Node creation ensures uniqueness by checking existing nodes before issuing a CREATE statement:

def create_unique_nodes_from_dataframe(df, label, unique_id_property):
    driver = GraphDatabase.driver('bolt://localhost:7687', auth=('neo4j', '******'))
    with driver.session() as session:
        for _, row in df.iterrows():
            unique_id_value = row[unique_id_property]
            query = f"MATCH (n:{label} {{{unique_id_property}: '{unique_id_value}'}}) RETURN n"
            if session.run(query).single():
                continue
            properties = ", ".join([f"{k}: '{v}'" for k, v in row.to_dict().items()])
            create_query = f"CREATE (n:{label} {{ {properties} }})"
            session.run(create_query)

create_unique_nodes_from_dataframe(orders_df, 'Order', 'order_id')
# repeat for other tables …

Relationships are then established with Cypher MERGE statements to avoid duplicates:

def create_relationships():
    driver = GraphDatabase.driver('bolt://localhost:7687', auth=('neo4j', '******'))
    with driver.session() as session:
        session.run("MATCH (c:Customer), (o:Order) WHERE c.customer_id = o.customer_id MERGE (c)-[:ORDERED]->(o)")
        session.run("MATCH (s:Salesperson), (o:Order) WHERE s.salesperson_id = o.salesperson_id MERGE (s)-[:CREATED]->(o)")
        session.run("MATCH (p:Product), (o:Order) WHERE p.product_id = o.product_id MERGE (p)-[:IS_ORDERED_IN]->(o)")
        session.run("MATCH (s:Salesperson), (d:Depart) WHERE s.depart_id = d.depart_id MERGE (s)-[:BELONGS]->(d)")

create_relationships()

Querying the Graph with LangChain

LangChain’s GraphCypherQAChain converts natural‑language questions into Cypher queries (via an LLM) and then formats the query results into human‑readable answers.

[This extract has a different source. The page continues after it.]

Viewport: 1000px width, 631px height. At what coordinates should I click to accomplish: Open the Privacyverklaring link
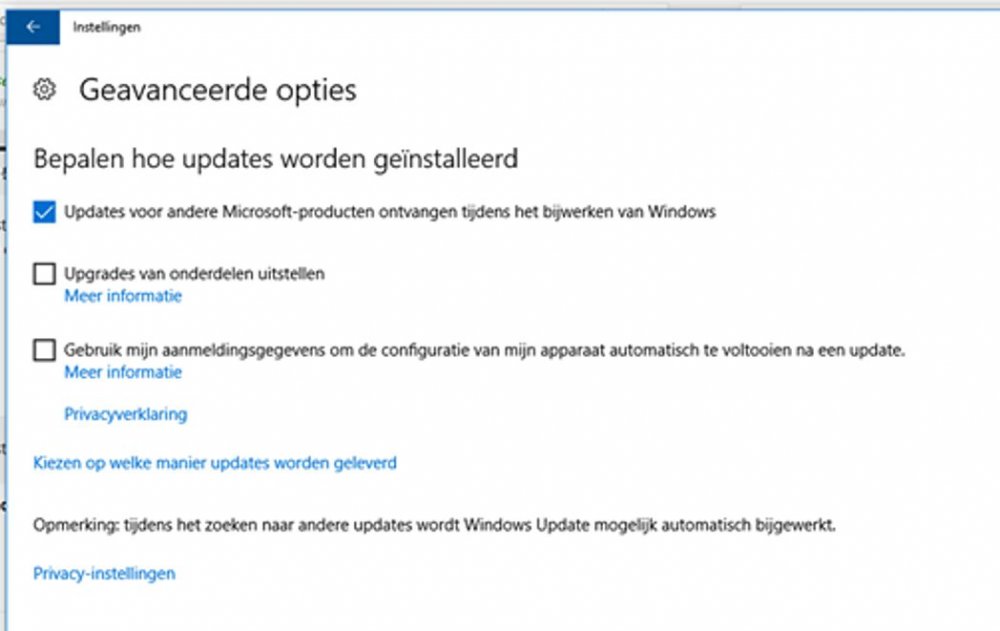pyautogui.click(x=125, y=413)
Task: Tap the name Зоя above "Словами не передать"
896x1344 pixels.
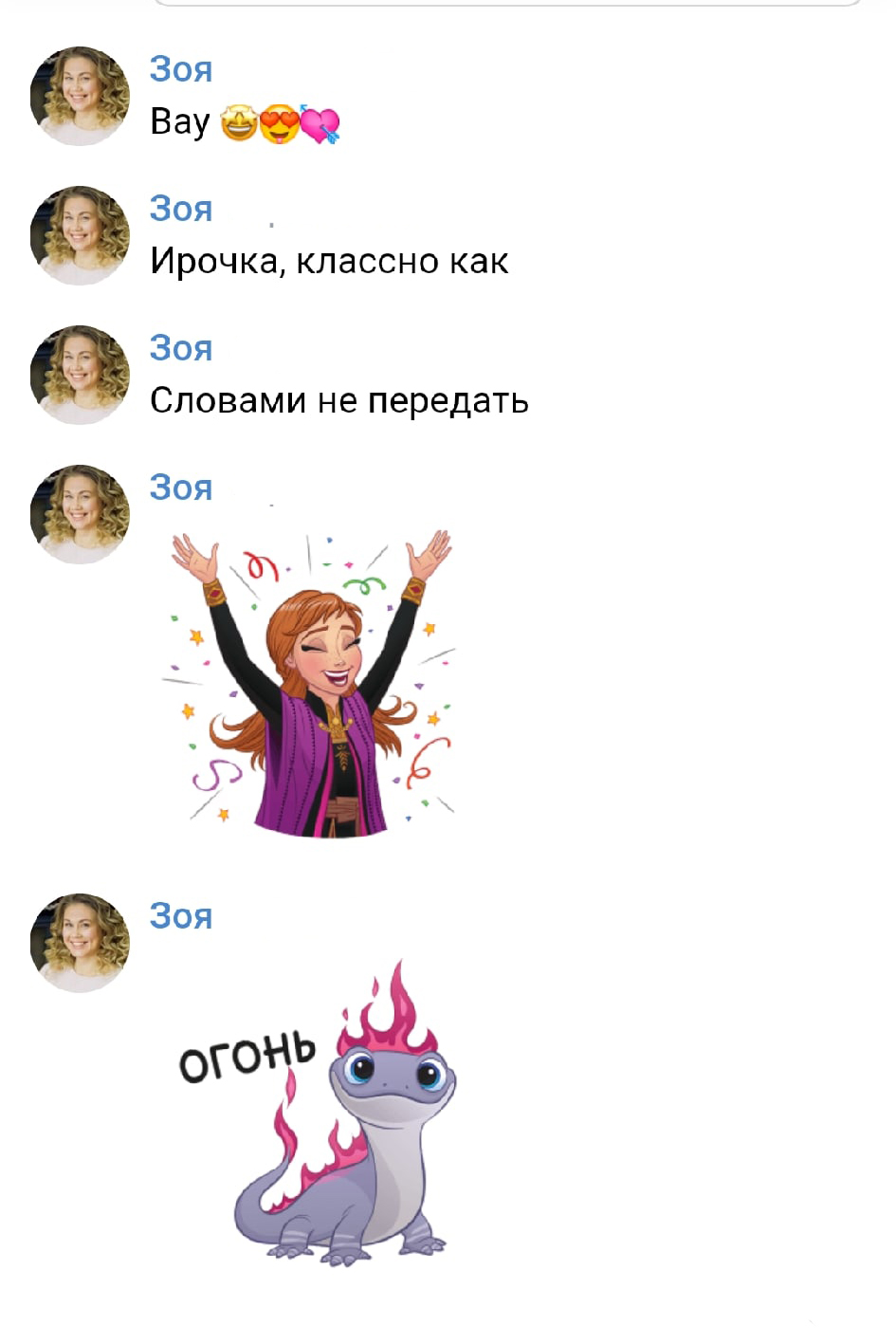Action: click(x=181, y=348)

from langchain.prompts import PromptTemplate
from langchain_community.graphs import Neo4jGraph
from langchain.chains import GraphCypherQAChain
from langchain_openai import ChatOpenAI

cypher_template = """
Task: Generate a Cypher query for a Neo4j graph.
Schema:
{schema}
Question:
{question}
"""
cypher_prompt = PromptTemplate(input_variables=["schema", "question"], template=cypher_template)

qa_template = """
You are an assistant that turns Cypher results into a concise answer.
Context:
{context}
Question:
{question}
"""
qa_prompt = PromptTemplate(input_variables=["context", "question"], template=qa_template)

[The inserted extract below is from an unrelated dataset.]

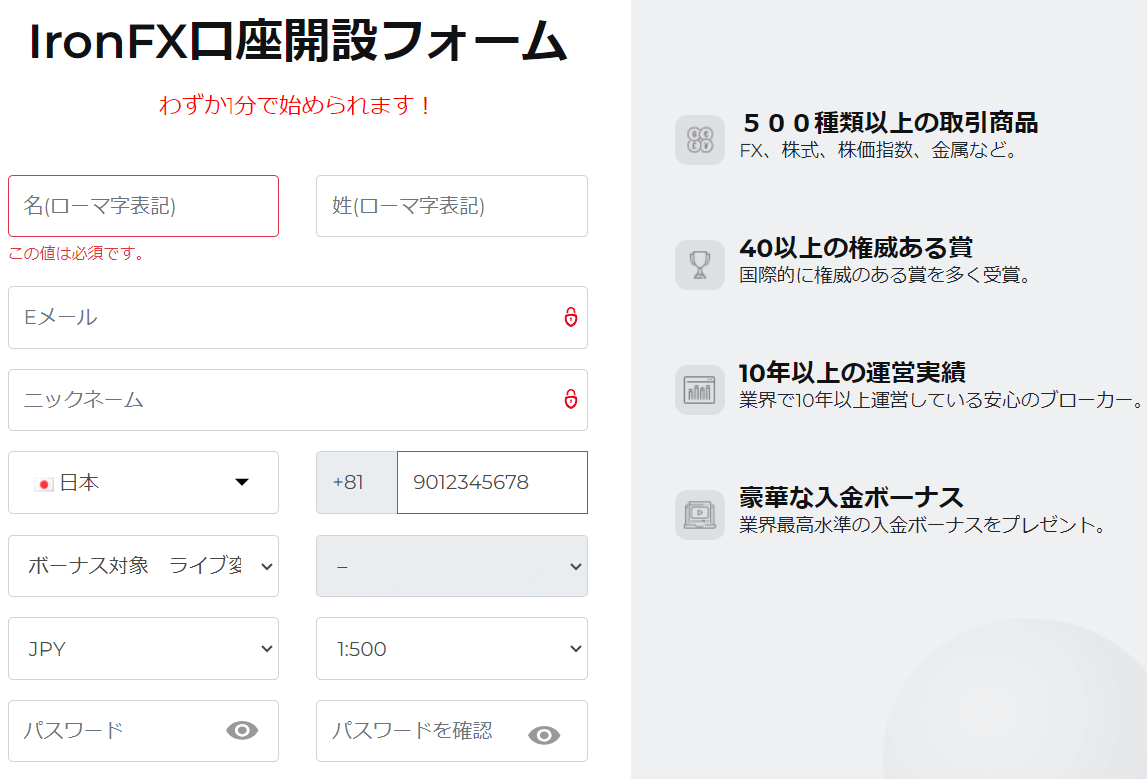The image size is (1147, 779).
Task: Click the grid icon beside 500種類以上の取引商品
Action: click(700, 140)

graph = Neo4jGraph(url='bolt://localhost:7687', username='neo4j', password='******')
graph.refresh_schema()

chain = GraphCypherQAChain.from_llm(
    cypher_llm=ChatOpenAI(model='gpt-4o'),
    qa_llm=ChatOpenAI(model='gpt-4o'),
    graph=graph,
    cypher_prompt=cypher_prompt,
    qa_prompt=qa_prompt,
    validate_cypher=True,
    top_k=100,
    verbose=True
)

response = chain.invoke("Which products did 黄彬伟 order and what is the total amount?")
print(response['result'])

Running the above queries yields full Cypher statements, query results, and LLM‑generated answers, demonstrating how GraphRAG can provide more accurate, multi‑hop reasoning compared to pure vector retrieval, especially on large datasets.

Takeaways

By converting relational data into a graph, leveraging Neo4j’s powerful multi‑hop queries, and integrating LangChain’s LLM‑driven query generation, developers can build robust GraphRAG pipelines that reduce hallucinations and improve answer relevance. The next step is to extend this workflow to unstructured text, extracting entities into the knowledge graph for a complete GraphRAG solution.